Ainsi, dès le départ, les Frères ont été interpellés sur les données fondamentales qui ont conduit à l’effondrement des régimes de Zine El Abidine Ben Ali et Hosni Moubarak. Quand eux envisageaient aveuglément de poursuivre la politique de leurs prédécesseurs, sous couvert de la mythique et miraculeuse" solution islamique ", dont-ils ne dévoilent pas le moindre indice, si ce n’est un discours moralisateur sans prise sur les immenses attentes populaires.

La contestation pouvait se libérer, d’autant que l’aura religieuse s’est très rapidement évaporée chez la majeure partie de ceux qui avaient donné leurs bulletins de vote à ce courant.

Ce divorce est consommé avec la mise en oeuvre des pouvoirs fréristes des mêmes méthodes de répression, que les travailleurs en grève ou les manifestants ont eu à affronter auparavant. On a pu compter des morts. Et ce n’était nullement des slogans laïcs qui étaient scandés par le grand nombre. Mensonge qu’ont développé et que continuent de développer les médias de l’alliance atlantique, dans une tentative désespérée de réduire les luttes en cours à une confrontation religieuse, en recourant à l’amplification du poids social d’individus ou de courants d’opinion, dits laïcs, marginaux.
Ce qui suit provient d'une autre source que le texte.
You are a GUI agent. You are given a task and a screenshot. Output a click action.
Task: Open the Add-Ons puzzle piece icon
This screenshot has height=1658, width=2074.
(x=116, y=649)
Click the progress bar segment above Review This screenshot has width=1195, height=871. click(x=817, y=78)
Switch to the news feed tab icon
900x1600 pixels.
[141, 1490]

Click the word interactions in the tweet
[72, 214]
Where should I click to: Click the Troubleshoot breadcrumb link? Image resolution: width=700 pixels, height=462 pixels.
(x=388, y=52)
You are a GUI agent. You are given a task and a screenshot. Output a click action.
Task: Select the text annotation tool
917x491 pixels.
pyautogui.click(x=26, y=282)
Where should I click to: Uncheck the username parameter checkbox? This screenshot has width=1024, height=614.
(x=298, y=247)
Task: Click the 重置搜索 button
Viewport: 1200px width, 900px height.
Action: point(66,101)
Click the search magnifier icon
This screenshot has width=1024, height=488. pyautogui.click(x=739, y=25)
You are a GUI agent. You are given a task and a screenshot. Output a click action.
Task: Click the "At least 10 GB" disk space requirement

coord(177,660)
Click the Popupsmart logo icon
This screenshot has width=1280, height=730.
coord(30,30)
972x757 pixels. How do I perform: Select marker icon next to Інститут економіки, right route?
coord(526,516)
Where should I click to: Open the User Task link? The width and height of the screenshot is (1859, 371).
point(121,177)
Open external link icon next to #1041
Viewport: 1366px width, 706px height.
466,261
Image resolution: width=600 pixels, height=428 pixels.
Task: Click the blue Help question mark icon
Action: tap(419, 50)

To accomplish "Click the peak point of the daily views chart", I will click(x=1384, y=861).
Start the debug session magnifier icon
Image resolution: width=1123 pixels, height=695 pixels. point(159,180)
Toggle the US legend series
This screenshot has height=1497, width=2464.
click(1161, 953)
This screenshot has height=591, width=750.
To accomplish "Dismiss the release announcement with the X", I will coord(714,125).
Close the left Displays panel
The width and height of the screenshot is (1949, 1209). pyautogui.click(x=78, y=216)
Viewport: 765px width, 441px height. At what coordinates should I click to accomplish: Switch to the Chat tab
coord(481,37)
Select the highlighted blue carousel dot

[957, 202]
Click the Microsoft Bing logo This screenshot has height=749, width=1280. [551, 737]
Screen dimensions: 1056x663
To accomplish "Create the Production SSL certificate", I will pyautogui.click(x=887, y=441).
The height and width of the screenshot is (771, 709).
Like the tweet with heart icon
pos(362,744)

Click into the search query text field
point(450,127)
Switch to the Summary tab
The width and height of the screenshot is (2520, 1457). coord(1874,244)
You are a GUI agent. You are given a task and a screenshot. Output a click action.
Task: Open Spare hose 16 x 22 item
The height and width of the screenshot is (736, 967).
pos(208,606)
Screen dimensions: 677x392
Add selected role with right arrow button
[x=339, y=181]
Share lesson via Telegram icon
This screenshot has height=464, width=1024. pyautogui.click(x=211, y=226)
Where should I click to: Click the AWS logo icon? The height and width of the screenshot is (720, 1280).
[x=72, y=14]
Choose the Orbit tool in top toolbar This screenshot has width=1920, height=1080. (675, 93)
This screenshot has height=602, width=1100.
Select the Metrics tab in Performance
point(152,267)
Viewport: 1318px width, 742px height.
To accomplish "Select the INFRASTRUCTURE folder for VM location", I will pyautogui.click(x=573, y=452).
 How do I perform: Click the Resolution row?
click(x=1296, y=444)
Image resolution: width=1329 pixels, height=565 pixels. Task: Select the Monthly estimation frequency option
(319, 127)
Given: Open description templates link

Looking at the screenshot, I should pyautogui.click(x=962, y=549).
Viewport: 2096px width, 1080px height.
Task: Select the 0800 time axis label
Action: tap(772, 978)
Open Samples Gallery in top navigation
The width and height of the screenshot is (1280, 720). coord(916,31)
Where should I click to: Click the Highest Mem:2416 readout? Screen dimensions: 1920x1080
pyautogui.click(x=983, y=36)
L’objectif étant d’occulter la véritable cible du mécontentement, le système économique et social prédateur au service des multinationales et de la spéculation de la finance internationale. Mais l’échec est assourdissant. Pis pour les apprentis sorciers de la " printanisation ", l’anti-impérialisme que l’on croyait affaibli ou disparu renaît plus fort.

Il exprime désormais le lien fait entre les Frères et les Etats-Unis et la dénonciation de l’agression programmée contre la Syrie. Pas de quoi prédire un avenir quelconque dans le monde dit arabe sans inclure le refus des peuples de se soumettre au diktat de l’OTAN.